= Memphis Guitars =

Guitars imported from Asia during the 1970s and 1980s

Memphis Guitars were guitars produced during the late 1970s and throughout the 1980s. They made an inexpensive copy of the Gibson Les Paul; the copy was the first electric guitar owned by Slash as a teenager. The company ceased trading in the United States in 1989.

==Background==
"Memphis"-branded guitars and signal processors were affordable music gear imported from Asia and distributed in the United States from the mid '70s until the mid '90s by C. Bruno and Sons - which by this time had become a subsidiary of Kaman Music Corporation. The product line included Fender- and Gibson-styled instruments. The Memphis name also appears on various guitar-effects pedals, including delays, reverbs, overdrives, and the Memphis Fuzz. One notable pedal is the Memphis phase shifter, named "Roto Phase", a stompbox featuring single monophonic input and output jacks, and a single knob that controls the speed of the rotating-speaker effect.

As with a number of the Western contract-manufactured brand names, firm evidence in determining the actual factories used to manufacture Memphis guitars is highly challenging. Little to no hard evidence or authoritative testimony from individuals is available. Some Memphis models - particularly early and/or high-end examples - are indeed marked "Made In Japan", and contain Japanese electronic branded components. However later models, although missing country of origin markings, include Korean components like potentiometers, and some instruments were equipped with copies of Bill Lawrence rail humbucker pickups that are known for use in Korean-origin guitars.

In the absence of any factual data, virtually all hearsay conclusions and assertions on guitar forums and groups are based on comparisons to other known-provenance brands and the factories where those brands and models were known to be manufactured. Evidence from model-similarities and hardware component inspection makes it highly likely that multiple contractor factories were used in for various models over time, as it was extremely common for brands like this to make the high end high quality models in one contractor/factory, and to make the cheap low-end student models in another. Inspection of examples suggests strongly that over time manufacture shifted from Japan to Korea, as was the case for many other Western 'house brands'. This theory would be supported by the brand of potentiometers found in varying guitar models.

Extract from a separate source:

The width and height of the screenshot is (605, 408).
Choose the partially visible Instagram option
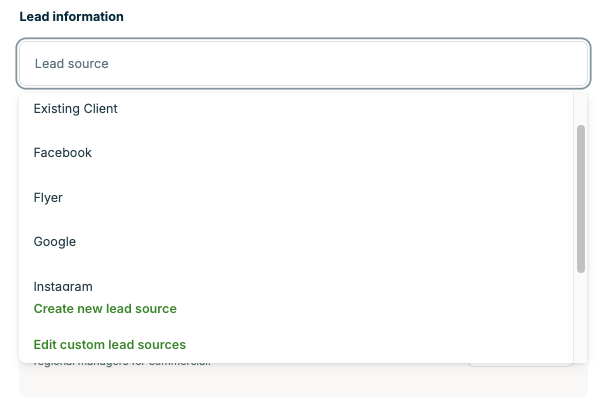point(64,286)
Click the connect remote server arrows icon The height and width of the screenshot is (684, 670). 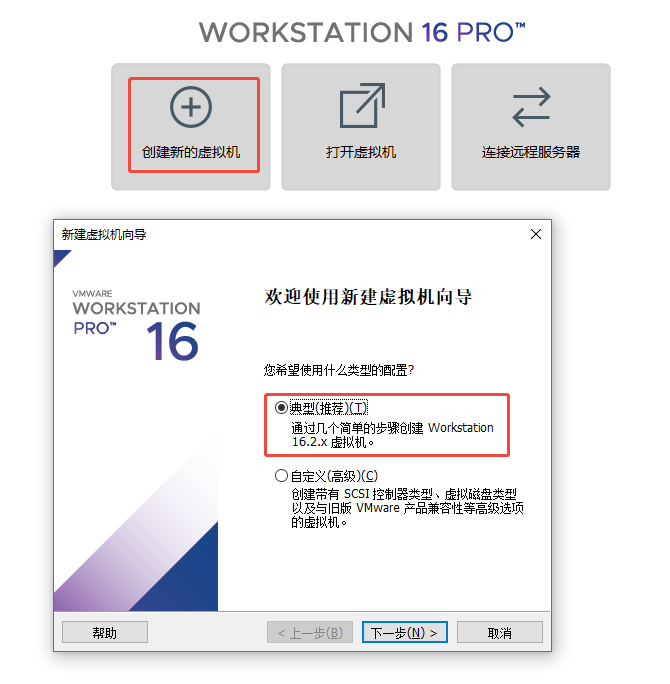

A common assertion is that early years, Memphis was a house brand manufactured by Matsumoku Industrial of Nagoya, Japan, and/or Matsumoku was contracted to produce Memphis models. There is no evidence - no examples of guitars, or existing catalogs have been shown or cited to support the "house brand" theory. However, a few of the very top-of-the-line "Pharaoh" guitars seen in the 1977 Memphis catalog can be found marked "Made In Japan". Further more, some of these models have unique identifying features (examples: a double cutaway solid body with 'Flying-V' headstock, and a premium Les Paul copy with an ornate mandolin-like headstock) which appear identical to Aria Pro II models which were known to be manufactured at Matsumoku. The bulk of Memphis models however, would be inconsistent with Matsumoku manufacture, both from construction quality, and other tell-tales like style of neck plates, so if some guitars were made by Matsumoku certainly they certainly all were not.

It is also often suggested that original designs were built by Yamaki [which also built guitars under its own Daion brand, as well as for Washburn and other guitar companies]. There are also suggestions based upon the strong similarities between certain Memphis models and other guitars bearing the Washburn brand, that both brands were built at least for a time by Yamaki Gakki. This conclusion is quite debatable, as many of these models also closely resemble guitars built by the Korean manufacturer Cor-Tek (or Cort). Cort is known to have built Washburn copies for the Lotus brand that were long mistaken for Yamaki builds. Furthermore, guitars and basses from the 1982 catalog including the cover page 105D and 102D laminated style guitars, can be found equipped with Jung Poong "JP" potentiometers which was a Korean electronics manufacture. Furthermore, higher end models from this era used Bill Lawrence copy pickups, branded "Fire Power" in Memphis catalogs, and these are well known to be utilized in other known Cort builds.